158. Airgram A–4096 From the Department of State to Multiple Posts1 2

SUBJECT: Report of the U.S. Delegation to the Third Special Session of the Commission on Narcotic Drugs (February 18-March 1, 1974 - Geneva)

Attached for your information is a copy of the subject report minus the appendices.

Rush, Acting
[Page 2]



1. Introduction 1
2. Work of the Conference 2
3. Future Meetings 6
4. Comments 7
5. United States Delegation Appendix I
6. Statement of U.S. Representative Appendix II
7. Organization and Agenda Appendix III
8. Participation Appendix IV
[Page 3]


The Commission on Narcotic Drugs (CND), a functional sub-commission of the Economic and Social Council (ECOSOC), is the only agency in the UN system concerned exclusively with drug abuse control. It meets regularly every odd-numbered year. This Special Session was convened by ECOSOC on the advice of the last regular CND in order to address problems raised by the current world drug epidemic.

Delegations’ attending the session represented the 30-members of the CND, 27 observer countries, 16 international governmental, organizations and 3 non-governmental organizations. The United States delegation consisted of 12 members representing the Departments of State, Justice, Health, Education and Welfare and Treasury, as well as the Special Action Office for Drug Abuse Prevention.

■ **MATERIAL SUPPLIED**:
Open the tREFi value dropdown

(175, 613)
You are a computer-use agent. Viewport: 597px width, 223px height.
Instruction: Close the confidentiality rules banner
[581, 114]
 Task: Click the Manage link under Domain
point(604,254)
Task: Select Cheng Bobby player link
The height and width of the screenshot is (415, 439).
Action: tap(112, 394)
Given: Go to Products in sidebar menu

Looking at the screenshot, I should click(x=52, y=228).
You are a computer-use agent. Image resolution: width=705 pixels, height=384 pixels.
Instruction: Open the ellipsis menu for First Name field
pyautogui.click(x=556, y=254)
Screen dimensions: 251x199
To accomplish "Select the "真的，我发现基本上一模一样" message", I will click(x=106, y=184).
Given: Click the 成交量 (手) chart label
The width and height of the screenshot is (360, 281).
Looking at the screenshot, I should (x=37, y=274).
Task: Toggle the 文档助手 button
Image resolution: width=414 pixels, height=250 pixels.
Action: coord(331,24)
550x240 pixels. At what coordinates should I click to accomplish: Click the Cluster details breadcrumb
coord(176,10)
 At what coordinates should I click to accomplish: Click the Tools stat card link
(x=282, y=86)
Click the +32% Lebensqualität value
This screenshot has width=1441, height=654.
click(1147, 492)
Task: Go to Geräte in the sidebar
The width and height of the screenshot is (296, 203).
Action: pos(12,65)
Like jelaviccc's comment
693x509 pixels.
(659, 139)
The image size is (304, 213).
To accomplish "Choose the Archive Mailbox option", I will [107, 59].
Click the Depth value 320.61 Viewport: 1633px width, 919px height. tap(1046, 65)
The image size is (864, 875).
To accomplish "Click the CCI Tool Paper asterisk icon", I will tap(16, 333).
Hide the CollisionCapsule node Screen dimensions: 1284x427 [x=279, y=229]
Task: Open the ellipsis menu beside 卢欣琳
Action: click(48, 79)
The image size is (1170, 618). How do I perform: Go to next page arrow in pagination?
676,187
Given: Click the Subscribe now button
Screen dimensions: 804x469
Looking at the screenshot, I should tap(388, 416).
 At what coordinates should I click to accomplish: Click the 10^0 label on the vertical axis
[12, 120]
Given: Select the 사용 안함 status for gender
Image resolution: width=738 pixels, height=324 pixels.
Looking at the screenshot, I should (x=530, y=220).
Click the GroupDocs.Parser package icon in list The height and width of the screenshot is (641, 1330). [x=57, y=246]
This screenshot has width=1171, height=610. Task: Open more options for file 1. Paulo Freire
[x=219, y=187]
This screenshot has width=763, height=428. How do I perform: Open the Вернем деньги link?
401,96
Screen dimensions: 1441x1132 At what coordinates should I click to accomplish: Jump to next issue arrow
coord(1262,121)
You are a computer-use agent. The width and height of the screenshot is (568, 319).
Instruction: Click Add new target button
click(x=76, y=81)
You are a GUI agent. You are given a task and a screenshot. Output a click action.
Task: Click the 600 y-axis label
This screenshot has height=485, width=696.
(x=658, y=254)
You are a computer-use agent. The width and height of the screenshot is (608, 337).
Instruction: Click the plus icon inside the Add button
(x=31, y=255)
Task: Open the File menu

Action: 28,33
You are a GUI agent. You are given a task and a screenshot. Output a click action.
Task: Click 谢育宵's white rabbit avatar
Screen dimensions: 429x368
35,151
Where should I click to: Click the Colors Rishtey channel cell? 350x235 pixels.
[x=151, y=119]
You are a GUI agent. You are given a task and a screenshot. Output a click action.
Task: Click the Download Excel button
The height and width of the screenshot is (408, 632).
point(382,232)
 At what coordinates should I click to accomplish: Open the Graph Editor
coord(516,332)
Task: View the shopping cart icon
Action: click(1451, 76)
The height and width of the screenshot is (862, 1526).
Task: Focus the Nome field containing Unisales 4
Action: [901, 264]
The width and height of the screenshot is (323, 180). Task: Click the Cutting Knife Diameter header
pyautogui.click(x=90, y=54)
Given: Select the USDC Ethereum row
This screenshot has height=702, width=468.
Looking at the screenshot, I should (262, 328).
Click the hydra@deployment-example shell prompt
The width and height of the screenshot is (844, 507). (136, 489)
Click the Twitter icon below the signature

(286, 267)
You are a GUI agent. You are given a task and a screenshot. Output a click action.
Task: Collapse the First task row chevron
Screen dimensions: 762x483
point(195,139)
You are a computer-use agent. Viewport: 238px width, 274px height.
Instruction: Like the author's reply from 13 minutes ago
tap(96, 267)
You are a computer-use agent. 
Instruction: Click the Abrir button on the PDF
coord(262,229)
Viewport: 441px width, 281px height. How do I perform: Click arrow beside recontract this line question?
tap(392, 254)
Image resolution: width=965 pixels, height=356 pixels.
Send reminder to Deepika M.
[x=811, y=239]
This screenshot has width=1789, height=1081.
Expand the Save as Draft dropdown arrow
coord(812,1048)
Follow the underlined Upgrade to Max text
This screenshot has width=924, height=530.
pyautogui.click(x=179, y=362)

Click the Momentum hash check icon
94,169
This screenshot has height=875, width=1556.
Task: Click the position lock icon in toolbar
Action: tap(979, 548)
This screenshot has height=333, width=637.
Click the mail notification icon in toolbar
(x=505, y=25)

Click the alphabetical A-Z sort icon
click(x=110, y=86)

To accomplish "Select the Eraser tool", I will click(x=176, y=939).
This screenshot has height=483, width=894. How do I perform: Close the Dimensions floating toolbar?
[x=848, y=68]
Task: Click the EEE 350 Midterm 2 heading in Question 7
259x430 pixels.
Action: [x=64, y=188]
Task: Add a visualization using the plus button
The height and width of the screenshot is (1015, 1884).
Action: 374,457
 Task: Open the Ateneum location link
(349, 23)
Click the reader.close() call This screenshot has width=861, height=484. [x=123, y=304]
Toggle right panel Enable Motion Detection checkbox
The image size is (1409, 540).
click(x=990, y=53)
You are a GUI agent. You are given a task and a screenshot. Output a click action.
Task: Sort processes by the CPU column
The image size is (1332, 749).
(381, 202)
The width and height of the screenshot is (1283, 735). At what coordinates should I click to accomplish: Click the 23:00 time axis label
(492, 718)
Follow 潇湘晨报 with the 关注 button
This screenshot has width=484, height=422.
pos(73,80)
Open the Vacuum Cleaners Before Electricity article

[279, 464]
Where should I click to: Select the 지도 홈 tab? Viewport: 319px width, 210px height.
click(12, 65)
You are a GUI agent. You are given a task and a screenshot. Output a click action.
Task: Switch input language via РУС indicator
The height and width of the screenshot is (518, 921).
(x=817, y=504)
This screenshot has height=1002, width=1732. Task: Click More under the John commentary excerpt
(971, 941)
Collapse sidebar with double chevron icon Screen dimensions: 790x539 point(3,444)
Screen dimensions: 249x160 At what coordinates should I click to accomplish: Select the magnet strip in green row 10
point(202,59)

■ **TASKS TO COMPLETE**:
1. According to the airgram, why did ECOSOC convene this Special Session of the Commission on Narcotic Drugs? Answer in one to three sentences.
2. How many members made up the United States delegation, according to the airgram?
3. Which departments and offices did the U.S. delegation represent, as listed in the airgram? Give the complete list.

■ **TASK-BY-TASK SOLUTIONS**:
1. ECOSOC convened the Special Session on the advice of the last regular session of the Commission on Narcotic Drugs. Its purpose was to address problems raised by the current world drug epidemic.

2. The U.S. delegation had 12 members.

3.
- Department of State
- Department of Justice
- Department of Health, Education and Welfare
- Department of the Treasury
- Special Action Office for Drug Abuse Prevention